On Thursday, we had our first Cantonese lesson with the Happy Jellyfish Cantonese school, just shy of
the Easter holidays (known here, phonetically, as ‘Fookwutsit’, which means ‘Back
to Life Festival’). We have our lessons in the Cantonese resto pictured here.
The early signs are that I am going to really enjoy learning Canto, because it is a) Grammatically very
simple and b) many sentences and phrases are incredibly literal. Here are my
early highlights:There are no tenses – you drink beer, you drink beer yesterday, you drink beer tomorrow.
You can often swap adjectives into sentences in place of verbs.
‘Aaaah’ is added on to the end of almost every sentence. It has no meaning at all, but acts as an oral full stop. Our teacher described it as ‘I can’t be arsed to say any more, it’s your turn to speak now’.
‘Ho’ is a catch all term for anything good, or numerous. So if in doubt you can just nod vigorously and say ‘Ho aaaaa’, and you’ll probably be fine. Alternatively, you can say ‘Ho Yeeeeh!’, which sounds pleasingly like shouting ‘ooooh yeah!’ but actually means ‘Good thing!’.

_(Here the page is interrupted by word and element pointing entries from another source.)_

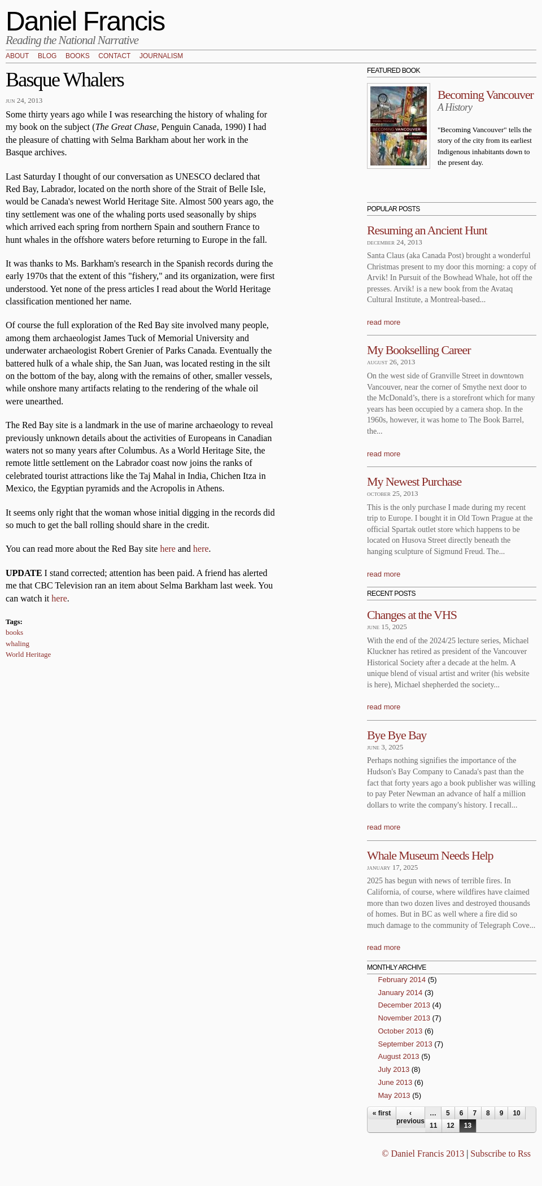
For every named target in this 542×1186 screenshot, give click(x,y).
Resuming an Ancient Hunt (427, 230)
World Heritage (28, 654)
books (14, 632)
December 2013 (404, 1005)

Absolute highlight came when the teacher was giving us clues in English on how to say things in Cantonese – e.g. Like a goat falling off a cliff (‘meeeh’, meaning ‘What kind of’); like a sheep charging into a bar (Beeeeear, meaning beer).
But the clue she gave for the phrase ‘how much’, was ‘homosexual entrance’. The answer she was after was ‘Gay door’. My suggestion was pretty wide of the mark, “Er…bum?”